STATED TASK 1: In the tent discussion, revise the part between "## Gregory Wilson" and "for this season.", inclusive, changing "kiddos" to "children".
STATED TASK 2:
Answer these about the tent discussion:
(a) What is the largest size the first reply recommends for each of two tents?
(b) How old are the two kids in the later post?
(c) What brand is the family's current 4 person tent?
STATED TASK 3: Resume the tent discussion after its last sentence and carry it further.

This response is to a 6-year-old post, but if you're looking for advice today: These two tents are for only fair balmy weather at best. They have terrible rainflies, will leak like sieves, their window areas are setup for leaks right off the bat, have footprints way too large for their number of and diameter of poles, will have poor wind integrity, and will break easily for the same reasons. You need to either buy two tents of no more than 10 X 10 in size so that low-end quality will still provide useability. Most tent sites won't give you much choice of where to pitch if your tent is any larger. A tent that needs a secondary tarp over it tells you it has no rain integrity from the get-go. If you want real wind and rain integrity, buy a tent from a quality company like Sierra Designs, Marmot, NorthFace, EMS, REI, Big Agnes, MSR, or Mountain HardWear. Companies like Eureka! do have good tents, but so many low-end models are mixed into their lineup that it's difficult to know what you need for your adventures. A tent that has a bathtub floor, nylon or polyester fabric and full-coverage rainfly can give you decades of service and cost less year-to-year due to their durability. :vs_cool:


----------



## Gregory Wilson (Jul 24, 2019)

Gents, ladies, 

Rather than start another thread, decided to resurrect this one.
We would like to go camping with our kiddos this season and for safety reasons I’d like to keep everyone in one tent. We already tried our current Coleman 4 person tent last season and it's already too small for us (me+wife) and two fast growing kids (age 6 and 7). So we are looking for a new tent for this season. 
Would like to have standing height + enough room for us and our equipment. We still have our camper, though I'd like to keep some things closer. Waterproof coat preferred. Any suggestions?

SUPPLIED DATA:

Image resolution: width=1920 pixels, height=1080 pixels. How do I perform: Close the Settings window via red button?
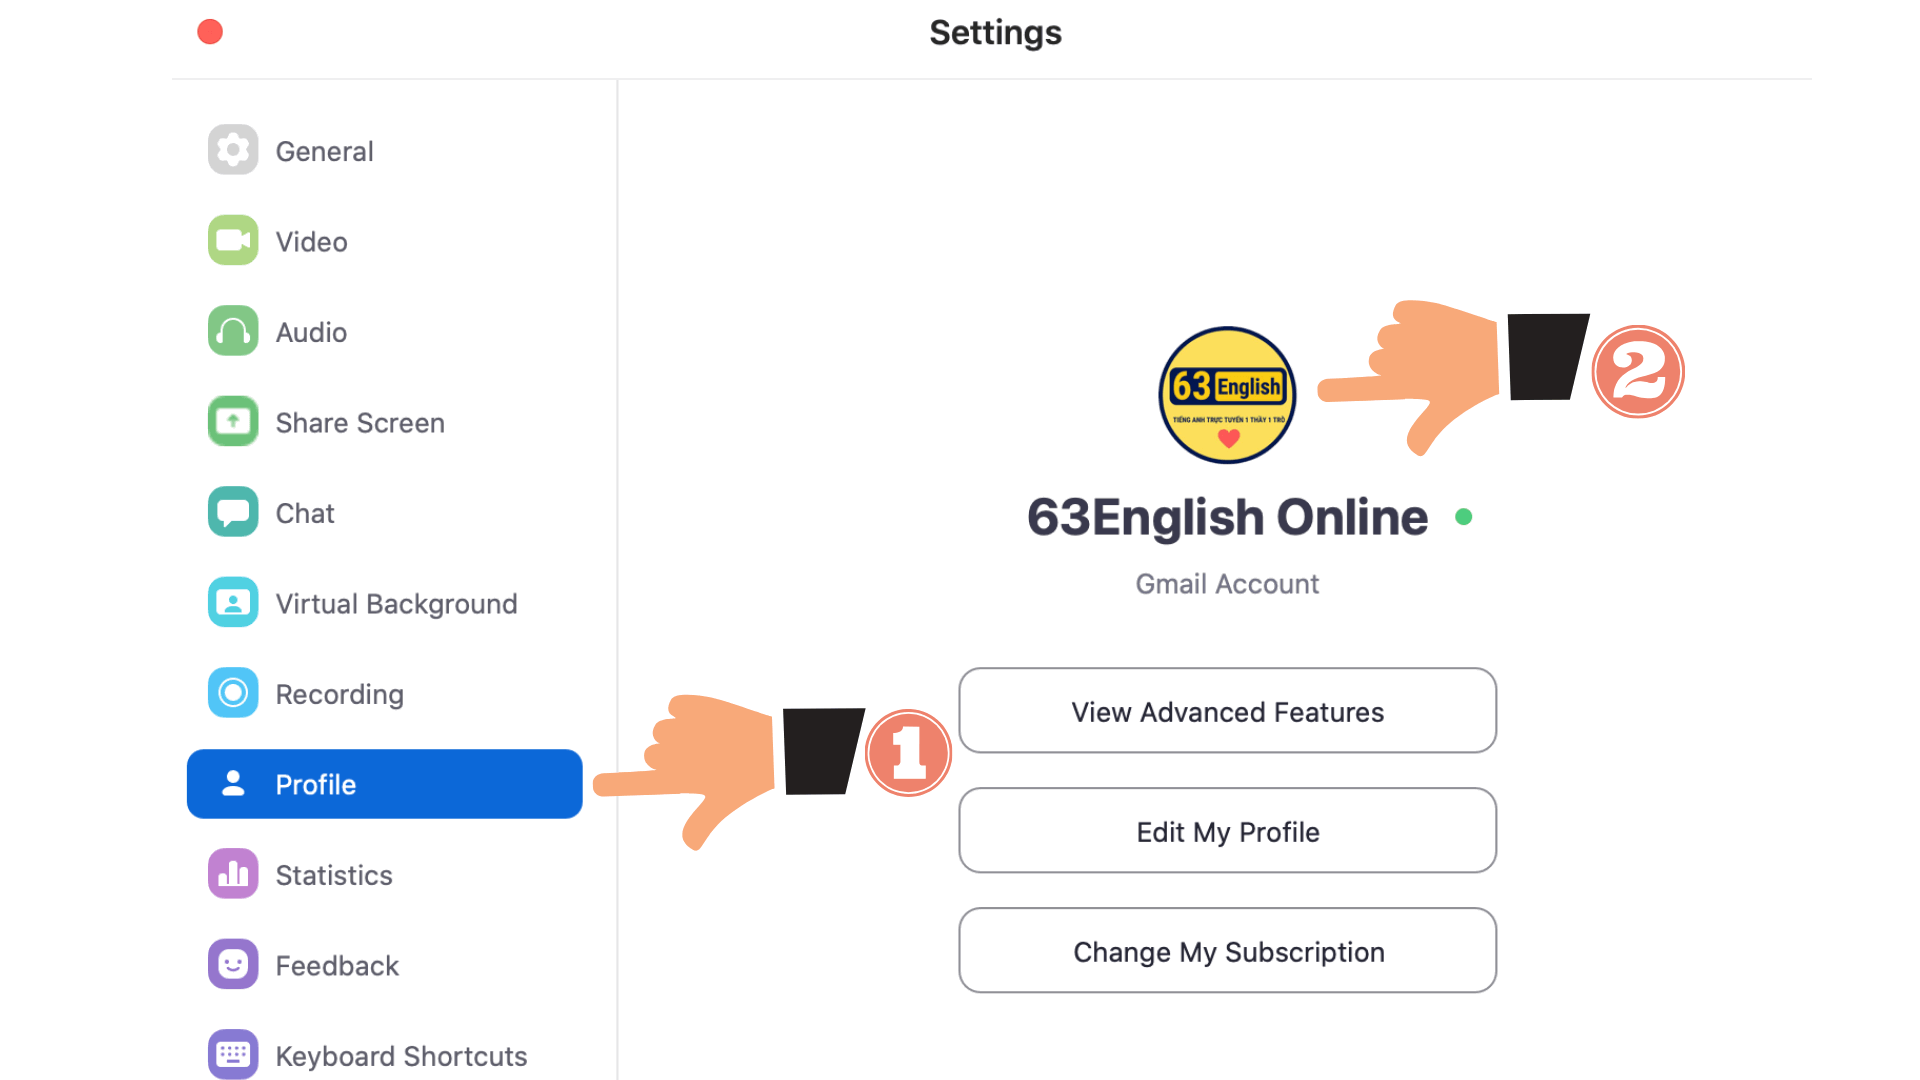pyautogui.click(x=210, y=32)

RESPONSE 1:
## Gregory Wilson (Jul 24, 2019)

Gents, ladies, 

Rather than start another thread, decided to resurrect this one.
We would like to go camping with our children this season and for safety reasons I’d like to keep everyone in one tent. We already tried our current Coleman 4 person tent last season and it's already too small for us (me+wife) and two fast growing kids (age 6 and 7). So we are looking for a new tent for this season.

RESPONSE 2:
(a) No more than 10 X 10.
(b) 6 and 7.
(c) Coleman.

RESPONSE 3:
Currently I'm choosing between Big Agnes station (specs, Base size: 10.1 x 9.6 ft. Center height: 6.25 ft. - I like the storage system!) and Coleman Evanston (specs, inside of the tent is 10x9 which is slightly smaller). Would like to hear from other traveling families who use big tents. Maybe there are better options that I'm missing?


----------



## Gregory Wilson (Jul 24, 2019)

Gregory Wilson said:


> Gents, ladies,
> 
> Rather than start another thread, decided to resurrect this one.
> We would like to go camping with our kiddos this season and for safety reasons I’d like to keep everyone in one tent. We already tried our current Coleman 4 person tent last season and it's already too small for us (me+wife) and two fast growing kids (age 6 and 7). So we are looking for a new tent for this season.
> ...


Got Big Agnes in the end, in case someone interested.


----------



## thecampman (Apr 14, 2020)

I have the ALPS Mountaineering tent and it works well. It's rain resistant also. I wouldn't put a tarp over the tent because it's too heavy and will make the tent humid inside which isn't comfortable.


----------



## jimgrains51 (Apr 29, 2020)

The first one looks great. Ive also been looking for a family tent for an upcoming trip in AZ. Im probably going to buy that deluxe 4 room tent if I can find one in my area.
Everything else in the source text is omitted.